AgriNova’s projected returns are attractive in absolute terms and
against agricultural and emerging-market private-equity benchmarks. The
base-case levered project IRR is 19.8%, with a money multiple of 3.7x
over the 8-year hold. Equity NPV (at 12% real discount rate) is
approximately ZAR 9.4 billion.

Figure 20
Figure 20 — Project IRR build-up by value driver
Returns metric Base case Downside (P10) Upside (P90)
Project IRR (levered) 19.8% 13.2% 26.4%
Equity NPV (R bn, @12% real) 9.4 3.1 16.7
Money multiple (8-year hold) 3.7x 2.1x 5.4x
Payback period (cumulative FCF) 4.8 years 6.4 years 3.8 years
Year-8 enterprise value (R bn) 62 38 84
Year-8 EV/EBITDA multiple 4.7x 3.6x 5.8x

12.5 Sensitivity Analysis

The Plan’s sensitivity analysis quantifies the impact of key
variables on the project’s NPV, isolating one variable at a time. The
most material variables are sugar price (each 15% movement shifts NPV by
approximately R3.3 billion), cane yield, the ZAR/USD exchange rate, and
mill recovery rate.

Figure 9
Figure 9 — Tornado sensitivity analysis on project NPV

In addition to single-variable sensitivities, the Plan has been
stress-tested under three scenarios: (a) a base case (the projections
shown in this Plan), (b) a downside case combining a 12% sugar price
reduction, a 10% yield decline and a 12-month delay in ethanol
commissioning, and (c) an upside case combining a 12% sugar price
increase, accelerated land monetisation, and 1 percentage point of
incremental sugar recovery.
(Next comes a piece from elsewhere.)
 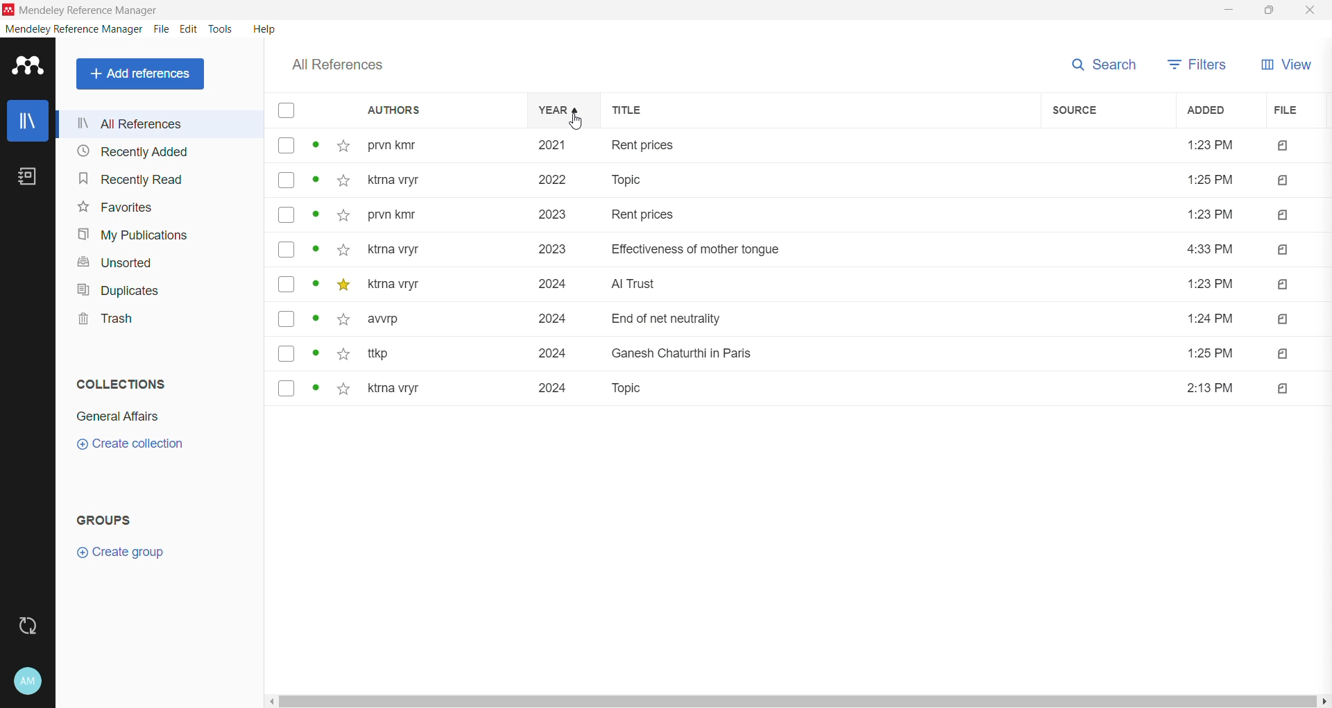 I want to click on 2024, so click(x=554, y=319).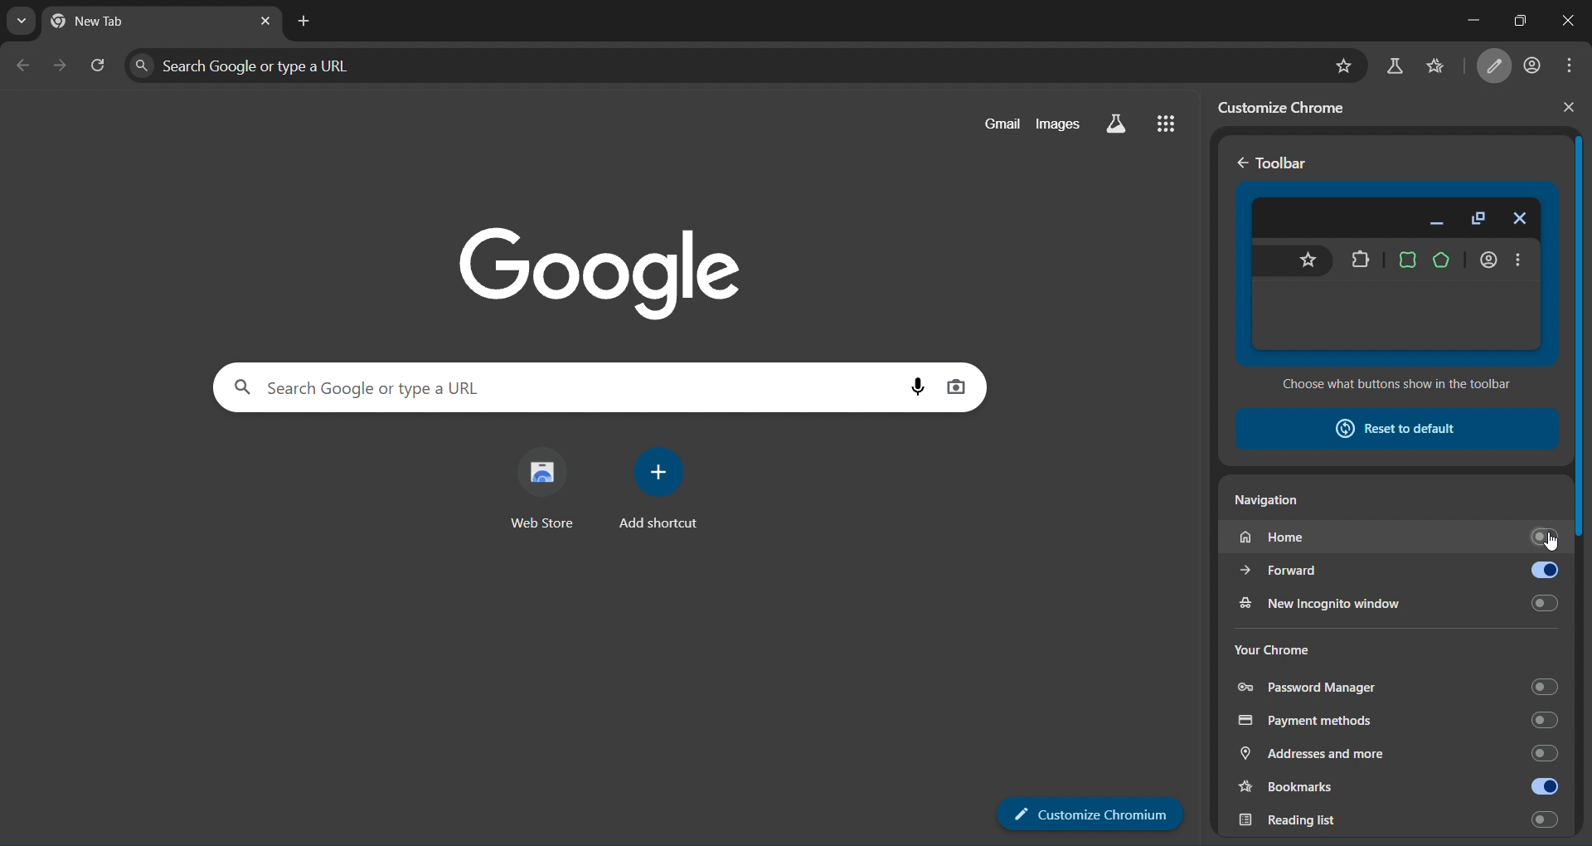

The downside case still delivers a project
IRR above the Group WACC of 10.8%.

12.6 Investor Returns Profile by Tranche

Investor Capital (R m) Y8 cash returns (R m) Money multiple IRR
Sponsor equity 1,500 5,800 3.9x 20.8%
DFI equity 2,000 7,400 3.7x 20.0%
Strategic equity 2,500 9,200 3.7x 19.9%
Senior debt holders 4,500 8,300 1.85x 11.4%
Mezzanine holders 1,500 3,200 2.13x 14.8%
Green bond holders 1,000 1,920 1.92x 11.7%
Working capital revolver 1,000 1,510 1.51x 8.5%

12.7 Refinancing and Exit Strategy

AgriNova’s exit architecture envisages multiple monetisation paths
for capital providers, sequenced over the latter half of the plan
period:

  1. Year 6–7: Senior debt refinancing into a longer-tenor,
    lower-spread package once investment-grade-equivalent metrics are
    achieved. Expected savings: 80–110 bps on the senior tranche.
  2. Year 6–7: Partial DFI exit via secondary sale to private equity
    or strategic, returning approximately 60% of original DFI
    capital.
  3. Year 7–8: Selective divestiture of land holdings or one operating
    division (e.g., Energy & Utilities) to a strategic buyer if
    non-organic value creation is unachievable internally.
  4. Year 8: JSE main-board listing of the Group or a sale to an
    industrial trade buyer, providing liquidity for sponsor and strategic
    equity holders.

Confidential — this business plan is provided to prospective investors and lenders for evaluation purposes only and may not be reproduced or distributed without the written consent of AgriNova Sugar SA (Pty) Ltd.